(MATERIAL PROVIDED Opens)
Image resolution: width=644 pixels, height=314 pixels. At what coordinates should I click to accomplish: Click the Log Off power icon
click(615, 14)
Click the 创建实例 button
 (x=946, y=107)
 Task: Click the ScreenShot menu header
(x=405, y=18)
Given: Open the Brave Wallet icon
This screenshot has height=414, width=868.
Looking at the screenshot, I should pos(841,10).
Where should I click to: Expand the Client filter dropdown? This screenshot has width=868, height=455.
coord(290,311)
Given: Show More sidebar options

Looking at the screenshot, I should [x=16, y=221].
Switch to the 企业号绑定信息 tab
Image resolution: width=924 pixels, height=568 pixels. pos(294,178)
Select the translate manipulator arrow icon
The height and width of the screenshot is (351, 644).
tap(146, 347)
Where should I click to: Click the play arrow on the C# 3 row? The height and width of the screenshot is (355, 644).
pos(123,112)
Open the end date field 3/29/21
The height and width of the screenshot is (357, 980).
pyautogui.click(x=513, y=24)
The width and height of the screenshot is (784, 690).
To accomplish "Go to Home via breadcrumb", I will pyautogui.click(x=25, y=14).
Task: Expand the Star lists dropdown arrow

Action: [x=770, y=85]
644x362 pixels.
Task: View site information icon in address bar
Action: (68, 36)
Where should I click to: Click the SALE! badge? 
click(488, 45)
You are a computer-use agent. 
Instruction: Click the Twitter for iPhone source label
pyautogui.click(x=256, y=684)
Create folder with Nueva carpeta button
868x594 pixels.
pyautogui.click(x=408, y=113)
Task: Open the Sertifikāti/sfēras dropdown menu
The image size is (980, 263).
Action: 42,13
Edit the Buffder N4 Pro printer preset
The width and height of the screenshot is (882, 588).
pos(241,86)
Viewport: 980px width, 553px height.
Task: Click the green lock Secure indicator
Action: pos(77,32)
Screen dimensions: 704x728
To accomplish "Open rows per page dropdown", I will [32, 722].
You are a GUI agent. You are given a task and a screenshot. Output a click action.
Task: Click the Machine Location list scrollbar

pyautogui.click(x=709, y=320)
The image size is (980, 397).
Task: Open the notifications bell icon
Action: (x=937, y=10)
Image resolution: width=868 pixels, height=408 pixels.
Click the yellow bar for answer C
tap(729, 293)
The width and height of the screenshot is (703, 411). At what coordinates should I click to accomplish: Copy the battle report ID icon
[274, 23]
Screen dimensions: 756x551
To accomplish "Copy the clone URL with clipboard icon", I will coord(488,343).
(MATERIAL PROVIDED Closes)
EXERCISE BRIEF: Return only the lines of the records in which the string "will" appears.

REPLY:
To accomplish "Go to Home via breadcrumb", I will pyautogui.click(x=25, y=14).
To accomplish "Open rows per page dropdown", I will [32, 722].
To accomplish "Copy the clone URL with clipboard icon", I will coord(488,343).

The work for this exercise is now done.